▶ **GIVEN PASSAGE**:
· · · · · · ·

Spot the bug!

See if you can spot the bug in this code!

#include <stdio.h>
#include <stdlib.h>

int main(void)
{
    union {
        unsigned char raw[8];
        struct {
            char one;
            int two;
            char three;
            char four;
            char five;
        } formatted __attribute__((packed));
    } test;

    printf("one   : %d\n", (int)&test.formatted.one - (int)&test);
    printf("two   : %d\n", (int)&test.formatted.two - (int)&test);
    printf("three : %d\n", (int)&test.formatted.three - (int)&test);
    printf("four  : %d\n", (int)&test.formatted.four - (int)&test);
    printf("five  : %d\n", (int)&test.formatted.five - (int)&test);
    return 0;
}
$ gcc -Wall  -o packing packing.c
$ ./packing
one   : 0
two   : 4
three : 8
four  : 9
five  : 10

Here's the relevant bit from the gcc manual:

For an enum, struct or union type, you may specify attributes either between the enum, struct or union tag and the name of the type, or just past the closing curly brace of the definition. The former syntax is preferred.

By getting the packed attribute in the wrong place (if it's not clear, it should be before formatted), it is applied to the variable rather than the type. The compiler (both gcc and icc do this) has already laid out the structure, so misses the packing directive, and unfortunately doesn't warn (that may be a bug?).

· · · · · · ·

▶ **WHAT THIS TASK INVOLVES**:
From the code puzzle above, write out the text starting with "Here's the relevant" and going on through "syntax is preferred.". Rely only on the code puzzle above.

· · · · · · ·

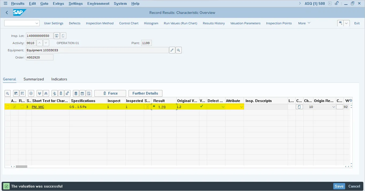This screenshot has height=191, width=365.
Task: Toggle the R column checkbox in PM_MIC row
Action: click(x=22, y=107)
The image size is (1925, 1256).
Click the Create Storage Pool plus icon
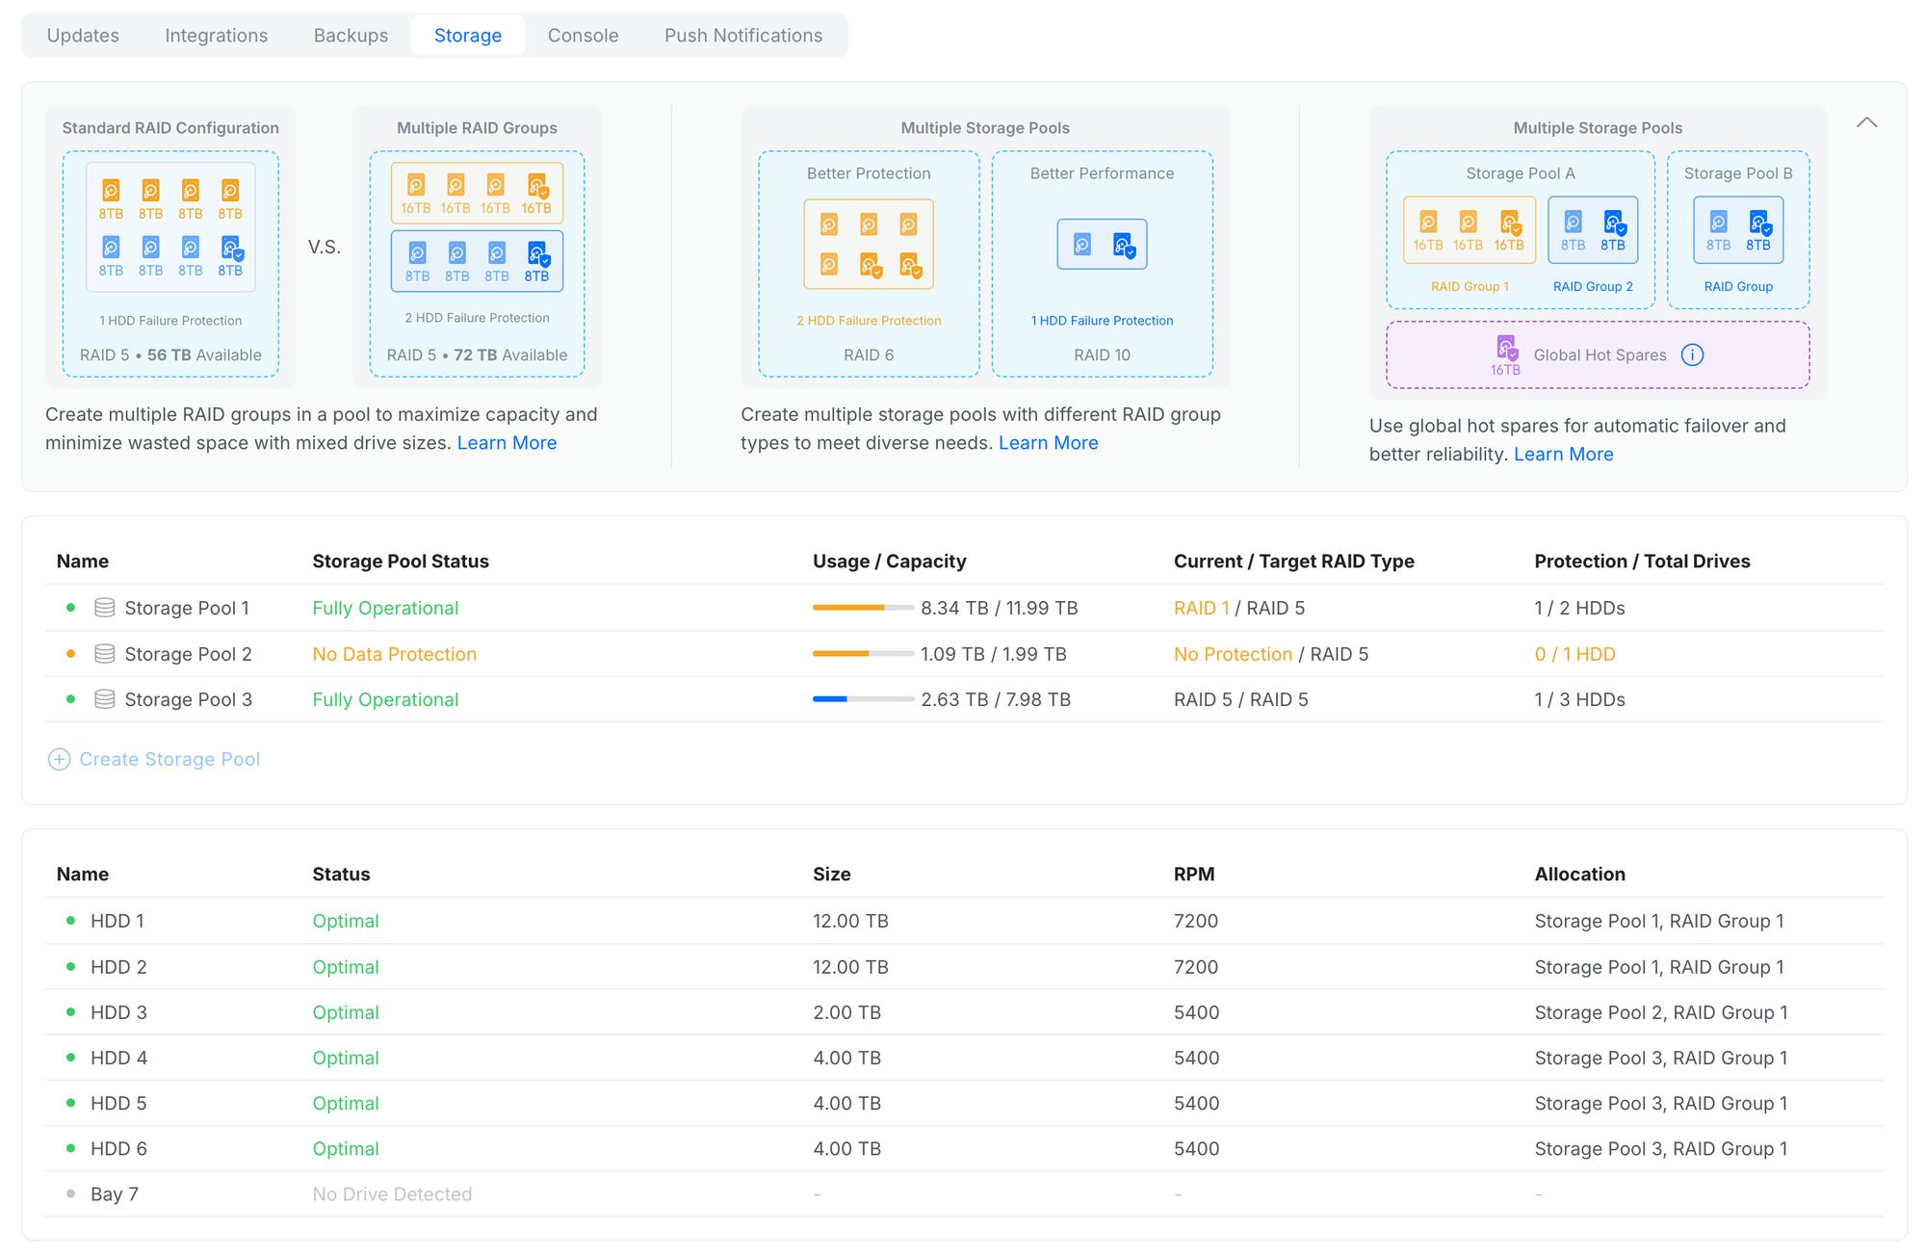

· · · · · · ·

▶ **THE ANSWER**:
Here's the relevant bit from the gcc manual:

For an enum, struct or union type, you may specify attributes either between the enum, struct or union tag and the name of the type, or just past the closing curly brace of the definition. The former syntax is preferred.